SOURCE TEXT:

========

Improve the accuracy of keyword search with artificial intelligence

High-Level Project Summary

We designed a framework to compare the similarity of document titles to keywords, allowing researchers to more accurately search for the documents they want during their research

Detailed Project Description

What are the details of this project?

We hope use pre-trained Roberta to perform NER processing on database document titles, and generate embeddings of entities and searched keywords using pre-trained Sentence-Bert, and finally calculate the cosine similarity of the two embeddings, and then present the similarity results to the researcher. 

What is the purpose of this project?

We hope that this framework will be more effective in finding the results that the researcher wants to search for.

What are the tools used in this project?

The programming language for this framework will be Python, and the modules will be Pytorch, scikit-learn and so on.

========

WHAT TO DO:
A – From the keyword search project description, copy the passage that begins at the words "High-Level Project Summary" and stops after the words "to the researcher.".
B – Rewrite the paragraph in the keyword search project description that starts "We hope use pre-trained Roberta" as a short list of steps, keeping its main facts.
C – Continue the keyword search project description from where it ends.

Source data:

========

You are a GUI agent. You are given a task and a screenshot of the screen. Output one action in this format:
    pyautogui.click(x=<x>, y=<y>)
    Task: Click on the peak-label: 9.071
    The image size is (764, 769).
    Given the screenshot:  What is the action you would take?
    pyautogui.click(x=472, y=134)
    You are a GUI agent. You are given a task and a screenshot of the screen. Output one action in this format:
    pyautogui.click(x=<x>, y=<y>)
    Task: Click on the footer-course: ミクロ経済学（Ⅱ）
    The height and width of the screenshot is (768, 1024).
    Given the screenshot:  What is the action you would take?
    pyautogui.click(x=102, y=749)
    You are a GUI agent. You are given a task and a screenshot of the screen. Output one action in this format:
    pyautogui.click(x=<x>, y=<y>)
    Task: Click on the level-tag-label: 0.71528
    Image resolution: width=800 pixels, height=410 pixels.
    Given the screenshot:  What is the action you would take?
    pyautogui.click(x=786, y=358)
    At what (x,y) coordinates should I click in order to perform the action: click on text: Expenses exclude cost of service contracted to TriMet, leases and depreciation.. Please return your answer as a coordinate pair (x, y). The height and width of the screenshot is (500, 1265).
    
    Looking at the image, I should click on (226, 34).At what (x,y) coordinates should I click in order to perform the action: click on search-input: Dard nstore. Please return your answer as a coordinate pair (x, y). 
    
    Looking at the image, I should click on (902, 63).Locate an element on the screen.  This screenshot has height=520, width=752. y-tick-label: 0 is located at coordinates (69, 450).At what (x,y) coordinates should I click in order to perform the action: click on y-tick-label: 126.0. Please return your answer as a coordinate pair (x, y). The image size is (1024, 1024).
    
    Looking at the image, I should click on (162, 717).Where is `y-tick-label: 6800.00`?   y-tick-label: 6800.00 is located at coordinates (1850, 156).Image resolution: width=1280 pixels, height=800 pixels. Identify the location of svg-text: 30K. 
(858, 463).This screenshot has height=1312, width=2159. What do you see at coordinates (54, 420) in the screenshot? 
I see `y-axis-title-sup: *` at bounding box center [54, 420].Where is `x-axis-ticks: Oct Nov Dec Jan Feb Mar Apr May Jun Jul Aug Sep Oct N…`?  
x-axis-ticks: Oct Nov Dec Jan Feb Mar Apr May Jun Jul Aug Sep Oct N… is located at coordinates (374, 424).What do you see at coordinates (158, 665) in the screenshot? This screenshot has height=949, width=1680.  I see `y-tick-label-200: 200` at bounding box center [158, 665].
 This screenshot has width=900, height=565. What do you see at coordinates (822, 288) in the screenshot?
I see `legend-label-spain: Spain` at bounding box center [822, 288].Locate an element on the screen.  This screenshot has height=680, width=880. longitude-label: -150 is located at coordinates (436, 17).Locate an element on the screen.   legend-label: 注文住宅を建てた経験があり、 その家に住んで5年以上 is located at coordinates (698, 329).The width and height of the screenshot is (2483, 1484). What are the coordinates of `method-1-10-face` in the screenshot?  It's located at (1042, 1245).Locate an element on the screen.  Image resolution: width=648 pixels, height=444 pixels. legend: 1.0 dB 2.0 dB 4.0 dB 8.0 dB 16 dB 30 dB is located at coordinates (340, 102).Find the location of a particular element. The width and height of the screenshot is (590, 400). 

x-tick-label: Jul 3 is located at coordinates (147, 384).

========

RESPONSES TO THE EXERCISE:
A –
High-Level Project Summary

We designed a framework to compare the similarity of document titles to keywords, allowing researchers to more accurately search for the documents they want during their research

Detailed Project Description

What are the details of this project?

We hope use pre-trained Roberta to perform NER processing on database document titles, and generate embeddings of entities and searched keywords using pre-trained Sentence-Bert, and finally calculate the cosine similarity of the two embeddings, and then present the similarity results to the researcher.

B –
- Use pre-trained Roberta to perform NER processing on database document titles.
- Generate embeddings of the entities and of the searched keywords with pre-trained Sentence-Bert.
- Calculate the cosine similarity of the two embeddings.
- Present the similarity results to the researcher.

C –
Space Agency Data

In The NASA Technical Report Server (NTRS), it was found that the subjects of many literature titles were all proper terms, so we wanted to analyze the similarity of the subjects' proper terms to help search.

Hackathon Journey

This challenge is fun and if you succeed, it can also help in searching engines in your life.

During the challenge, we learned how to discuss and compile an idea quickly, and some of the knowledge we didn't understand could be supplemented by other group members, so we learned a lot during the process.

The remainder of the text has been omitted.